Situation in numbers

39,000
# affected children in need of assistance in Irma and Maria-affected countries
19,800
# affected children in Dominica
2,900
# people in temporary shelters in Dominica
1,070 # children from Dominica and Barbuda estimated to be integrated in schools in Antigua

Highlights

  • Since the beginning of the humanitarian response to the Hurricane emergency in the Eastern Caribbean, significant progress has been made to reopen schools and bring children back to school in Anguilla, Antigua and the Turks and Caicos Islands. Yet around three quarters of school-age children in the British Virgin Islands and Dominica are yet to regain access to formal education.
  • As of 24 October, some 12,000 children in the affected countries of Anguilla,
    Barbuda, British Virgin Islands (BVI), Dominica and the Turks & Caicos Islands, are now back to schools with UNICEF support. In BVI, 866 children (3-8 years old) are accessing temporary learning spaces. Additionally, 2,741 children received psychosocial support, while another 8,541 children have access to safe community spaces – a 20 per cent increase since mid-October.
  • Continued heavy rains over the past few days, as well as logistical challenges related to telecommunications and the transportation of humanitarian relief and building materials are among the major operational constraints for UNICEF and partners on the ground.

Situation Overview & Humanitarian Needs

Since the beginning of the emergency response in the Eastern Caribbean Area, Governments, the UN and partners have been working hard to restore basic infrastructure and social services for affected populations.

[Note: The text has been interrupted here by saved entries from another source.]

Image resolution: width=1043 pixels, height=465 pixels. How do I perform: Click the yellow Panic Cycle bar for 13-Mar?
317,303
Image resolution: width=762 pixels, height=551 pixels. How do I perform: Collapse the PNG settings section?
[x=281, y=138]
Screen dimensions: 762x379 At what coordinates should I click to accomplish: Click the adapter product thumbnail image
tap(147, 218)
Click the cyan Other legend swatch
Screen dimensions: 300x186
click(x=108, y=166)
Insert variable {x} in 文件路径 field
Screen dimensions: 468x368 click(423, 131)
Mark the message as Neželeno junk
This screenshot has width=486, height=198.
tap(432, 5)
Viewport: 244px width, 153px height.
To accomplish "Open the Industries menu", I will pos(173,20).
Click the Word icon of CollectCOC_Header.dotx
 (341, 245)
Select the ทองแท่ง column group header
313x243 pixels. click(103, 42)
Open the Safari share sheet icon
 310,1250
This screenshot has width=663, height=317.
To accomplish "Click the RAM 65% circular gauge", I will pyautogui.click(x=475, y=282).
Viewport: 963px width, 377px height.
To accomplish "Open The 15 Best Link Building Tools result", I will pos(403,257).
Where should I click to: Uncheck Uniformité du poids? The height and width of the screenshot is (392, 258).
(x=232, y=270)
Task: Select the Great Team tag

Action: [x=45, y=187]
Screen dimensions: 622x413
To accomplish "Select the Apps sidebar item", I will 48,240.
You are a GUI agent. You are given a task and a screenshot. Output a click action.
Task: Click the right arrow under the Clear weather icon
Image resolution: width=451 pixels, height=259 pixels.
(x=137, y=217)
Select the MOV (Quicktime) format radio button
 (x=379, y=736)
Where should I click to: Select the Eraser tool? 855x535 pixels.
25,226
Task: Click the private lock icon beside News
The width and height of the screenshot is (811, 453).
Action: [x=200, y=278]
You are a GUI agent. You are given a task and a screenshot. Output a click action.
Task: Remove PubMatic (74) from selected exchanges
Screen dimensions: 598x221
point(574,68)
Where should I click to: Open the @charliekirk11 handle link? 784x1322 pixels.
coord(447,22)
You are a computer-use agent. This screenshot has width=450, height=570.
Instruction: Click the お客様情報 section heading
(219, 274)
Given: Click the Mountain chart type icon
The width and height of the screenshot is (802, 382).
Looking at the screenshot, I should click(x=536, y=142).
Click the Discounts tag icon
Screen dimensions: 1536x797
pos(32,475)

Yet, much remains to be done as close to 80 per cent of people in Anguilla, British Virgin Islands (BVI) and Dominica still do not have electricity; land/mobile line coverage is yet to be restored; and, some 3,400 people – 2,900 of whom in Dominica alone – remain in temporary emergency shelters. To get a greater understanding of the situation and recovery needs, comprehensive post-disaster needs assessments are being conducted in Dominica, while Anguilla and the British Virgin Islands are conducting damage and loss assessments led by UN ECLAC.

Significant progress has been made to reopen schools across the Eastern Caribbean: all children in Anguilla and Barbuda and 90 per cent of those in Turks and Caicos Islands are now back to school. Yet, this is the case only for around a quarter of school-age children in the British Virgin Islands (BVI) and Dominica. In the latter, a total of 20 primary public schools reopened doors on 23 October, benefitting some 2,000 children. Schools in the BVI are scheduled to re-open on 6 November. Following Hurricane Maria, Antigua has received close to 200 school-age children from Dominica, and their integration into Antiguan schools is gaining momentum.

Overall, the restoration of schools and other social service buildings – particularly in BVI but also in Dominica and other locations – have been hampered by recent heavy rains, insufficient stocks of building materials and continued logistical constraints linked to telecommunications and the transportation of humanitarian relief. In the case of the BVI, a recovery plan has been endorsed by the Government. It is estimated that US$3.3 billion is required for recovery.